A survey conducted by Cisco Systems Inc., results of which were presented at the May 2017 Internet of Things (IoT) World Forum in London, revealed that: 

  • 60 percent of IoT initiatives stalled at the proof of concept stage;
  • (Only) 26 percent of the surveyed companies considered their IoT deployments and initiatives as being successful;
  • Overall nearly three-fourths of IoT initiatives were considered a failure, while a third of all projects being completed were not seen as a success.i

Planning, managing and expanding the transition to Industry 4.0 and selling it to the executive level of an organization are skill sets that most reliability and maintenance (R&M) practitioners don’t possess. However, R&M personnel do have skills and proven methodologies, such as reliability-centered maintenance (RCM), that are ideally suited to supporting a controlled transition to use the Industrial Internet of Things (IIoT), advanced analytics, cloud computing, artificial intelligence (AI) and related subjects to yield early maximum return on investment and greater machinery reliability. This linking of old and new tools is called data farming.
This article shows how to maximize the use of data for condition monitoring. It also describes how data farming can help overcome another major problem with today’s digital transformation – the fact that only a small portion of the data being accumulated is being analyzed in any meaningful way. ii The cost of these problems can be quite large, with no appreciable benefit to an organization’s bottom line. 

Past, Present and Future

Today’s and tomorrow’s capabilities involve wireless technology, in-house analytics, big data management, the IIot and/or IoT, cloud computing and advanced analytics. In contrast to the seemingly huge amounts of condition and performance data that had to be developed and managed manually with much less capable computers and peripherals over 30 years ago, consider the advantages made possible by today’s networks and devices. With IIoT and IoT data capacity and speed, plus related communications capabilities provided by internal and external wireless network protocols, data can flow from machine to remote data center(s) almost instantly. Added to this, mobile 4G long-term evolution (LTE) cellular network  capabilities in use today are, or in the near future, being eclipsed by vastly superior 5G mobile network speed and capacity in the very near future (50 to 1,000 times greater than 4G by two iii). None of these communications capabilities existed in the 1980s. 
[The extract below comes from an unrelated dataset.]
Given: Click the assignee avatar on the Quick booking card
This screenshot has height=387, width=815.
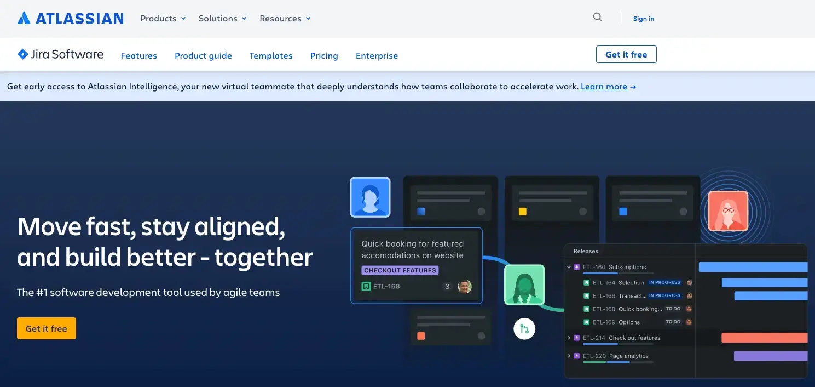Looking at the screenshot, I should coord(465,286).
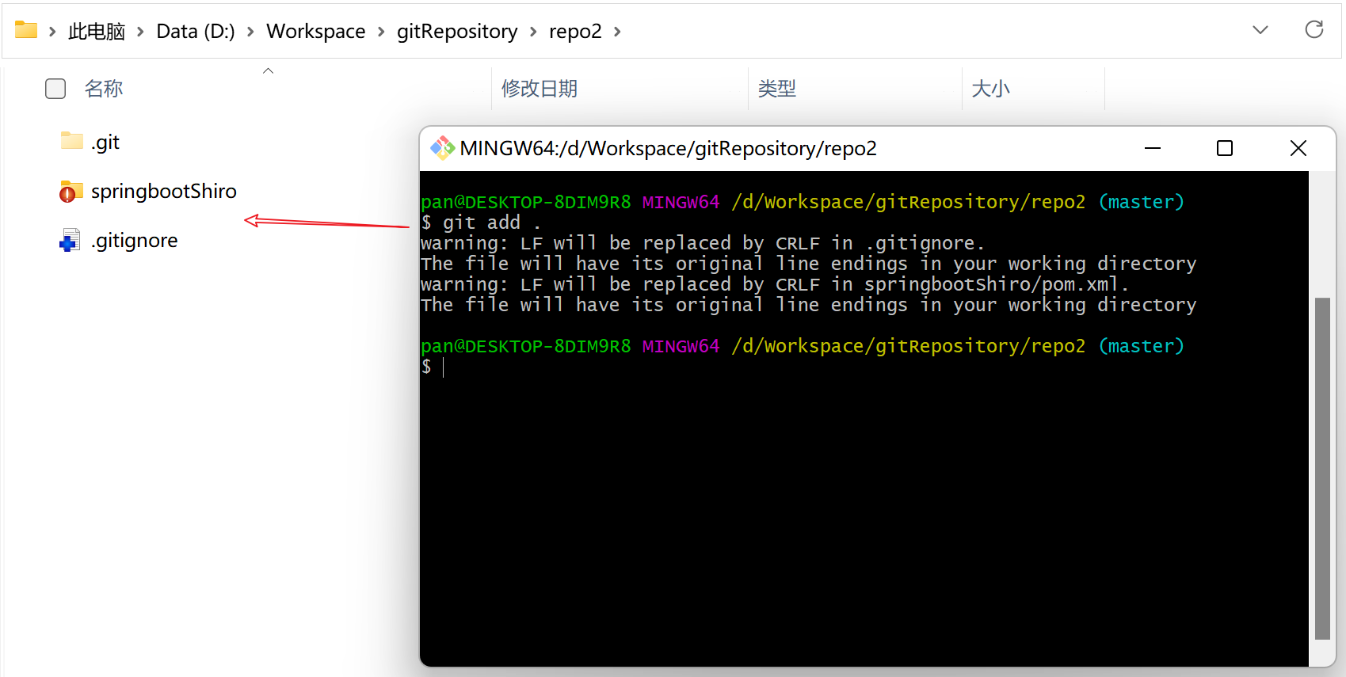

Figure 1: Example mid-2019 machinery monitoring scheme showing levels of analysis and nature of feedback (Source: Jack R. Nicholas, Jr., All Rights Reserved)

Most importantly, the number of personnel needed to carry out a modern predictive analysis program for hundreds of clients is becoming far less than before. The variety of analytic methods available has grown significantly and become much more sophisticated. With AI, human involvement is being reduced to only the most difficult analysis and interpretation tasks. With shared computer resources in the Cloud, costs are dropping due to fewer people involved and seemingly continuous reduction in unit cost of data storage in digital form.

While analytic capabilities, such as pattern recognition, regression analysis, correlation, tests against limits and ranges, relative comparison and statistical analysis, were applied in the 1980s, computer storage and recall capacity, speed, and costs limited their use largely to the highest priority programs, such as for national defense. iv

By mid-2019, for industrial and utility sectors of the world economy, a typical condition and performance monitoring initiative involving internal and external wireless connectivity and the IIoT applied to critical machinery might look like what is depicted in Figure 1.

For condition and performance monitoring, an increasing number of easily installed digital wireless sensors are available for application to machinery. The energy to power the sensors and wireless links most often comes now from batteries, the life of which are dependent upon battery design technology, capacity and frequency of data transmission. Alternative power sources, such as fuel cells, are in the development pipeline. These show promise of vastly increased power output and increased life over today’s batteries. However, the biggest advancement in this field may be the development of ambient harvesting or scavenging methods to charge galvanic cell power circuits using sources of mechanical, thermal, natural, light, magnetic field and nuclear radiation energy. v These sensors generally provide raw data and send them to nearby computers directly or via associated programmable logic controllers (PLCs) for basic analysis (e.g., checks against alert and alarm limits, relative comparison) and communications of abnormal conditions to designated personnel.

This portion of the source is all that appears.